A discussion I started in the LinkedIn group, Pyalla Technologies, returned to the theme of social networking when I asked “Social Networking – do we really need the business network as well?” In raising this topic, I provoked considerable discussion on whether networking will follow other industry trends, where open supersedes proprietary, and whether future interaction with our customers will be front-ended by any one of the many business social networks that already exists. Take a look, as very few readers warmed to this option although they were all prepared to consider the possibility.
As you read the comments, the passion of the community comes through – yes, the power of the collective is apparent as HP employees join in the exchange. When I first started to become active in the social networking world I had to assure many within HP that I wasn’t going to provide a free-for-all site to dump all over HP. I also had to understand that HP wasn’t going to comment on every opinion I expressed. There wasn’t even any assurance that HP would be checking the posts on a regular basis. But as I write the 150th post, so much has changed and the value of social networking has become more widely understood – yes, there’s a lot of value to be gained from allowing “buzz about the platform” coming from as many sources as possible.
In a recent exchange with Randy Meyer, who heads Product Management within HP’s NonStop Enterprise Division ,“NED”, he remarked how that "it's been great to see the huge interest in NonStop discussion in the blogosphere and social networking environments. As the platform has modernized, so too have the ways the community interacts!"
And for me, this is what it has all has been about. While the inside of my wheel was demolished, as good as it looked on the outside, it was useless.
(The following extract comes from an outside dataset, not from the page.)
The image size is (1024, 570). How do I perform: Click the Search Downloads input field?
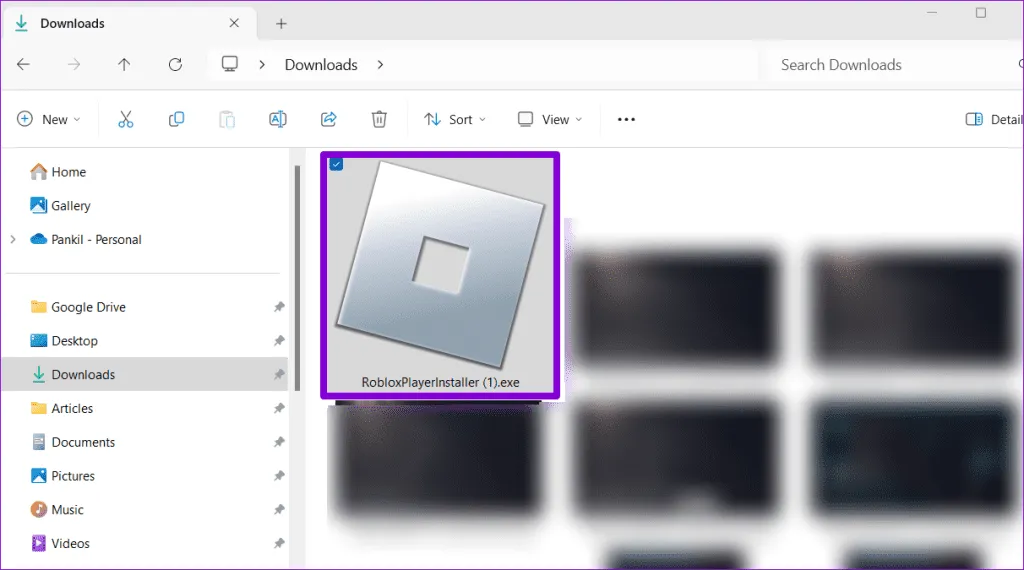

And no matter how well we present NonStop, without an active social community these days that provides a lot of substance, all the posturing in the world will appear hollow, with nothing inside.
An active community openly interacting in as public a forum as is today’s social networks speaks volumes about the future of NonStop and, for me, will continue to encourage me to develop another 150 posts!
Comments
Social Networking can be a way to share experiences, opinions and pride in such achievements, within the bounds of business confidentiality, that get subsumed and ignored in the hum drum of every day life and work.
Sometimes this then promotes confidence to discuss and debate issues more freeely within the organisation and workplace.
This is no bad thing, if there is one issue that seems to pervade in the community it's that they can't make a difference and that nobody listens and apreciates what they have and what the NonStop folk are delivering to their businesses.
However, it's self perpetuating! If you do not shout, debate and argue your points based upon rational arguaments and real data then sure as eggs are eggs nobody will hear the message.
Let's hope social networking arms more people with the confidence to engage in the discussion.